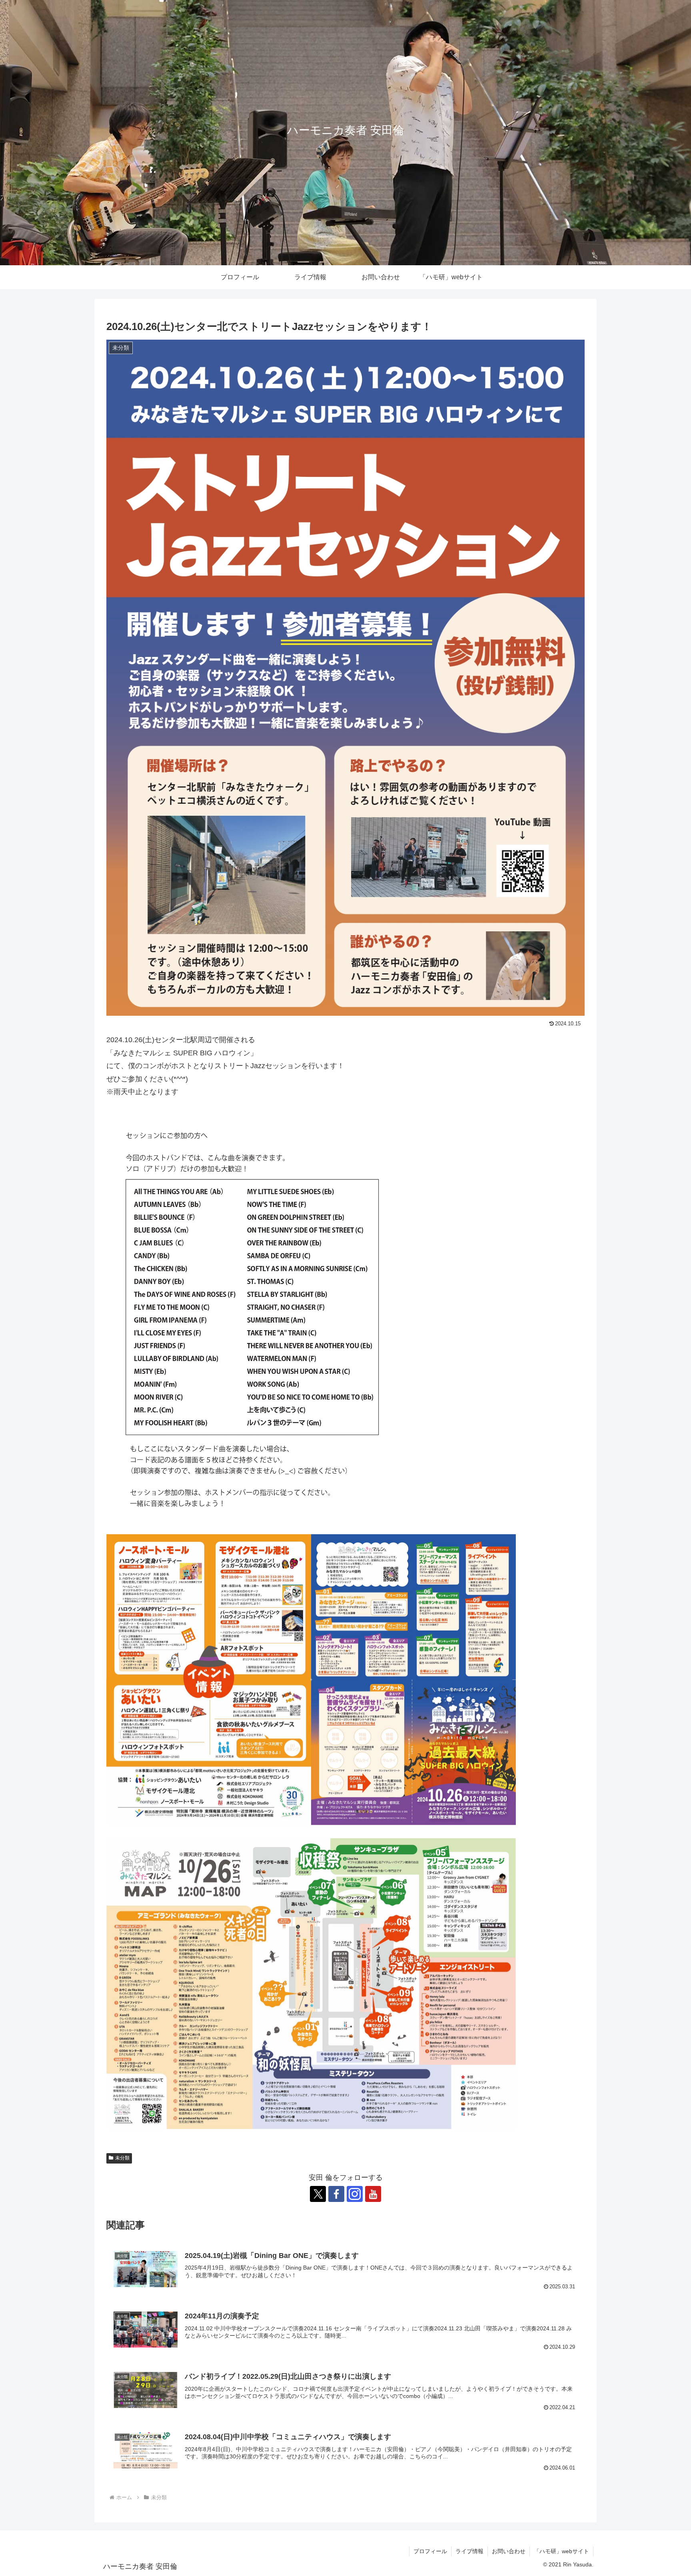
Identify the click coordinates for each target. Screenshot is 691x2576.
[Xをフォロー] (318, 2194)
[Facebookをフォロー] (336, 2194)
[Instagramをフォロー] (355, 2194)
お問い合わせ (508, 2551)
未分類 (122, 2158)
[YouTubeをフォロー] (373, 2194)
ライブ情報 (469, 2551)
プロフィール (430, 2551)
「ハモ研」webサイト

Aim of the exercise: Once the pictures are removed, output the remaining material exactly.

Exercise solution:
Identify the click coordinates for each target. Screenshot is 691x2576.
[Xをフォロー] (318, 2194)
[Facebookをフォロー] (336, 2194)
[Instagramをフォロー] (355, 2194)
お問い合わせ (508, 2551)
未分類 (122, 2158)
[YouTubeをフォロー] (373, 2194)
ライブ情報 (469, 2551)
プロフィール (430, 2551)
「ハモ研」webサイト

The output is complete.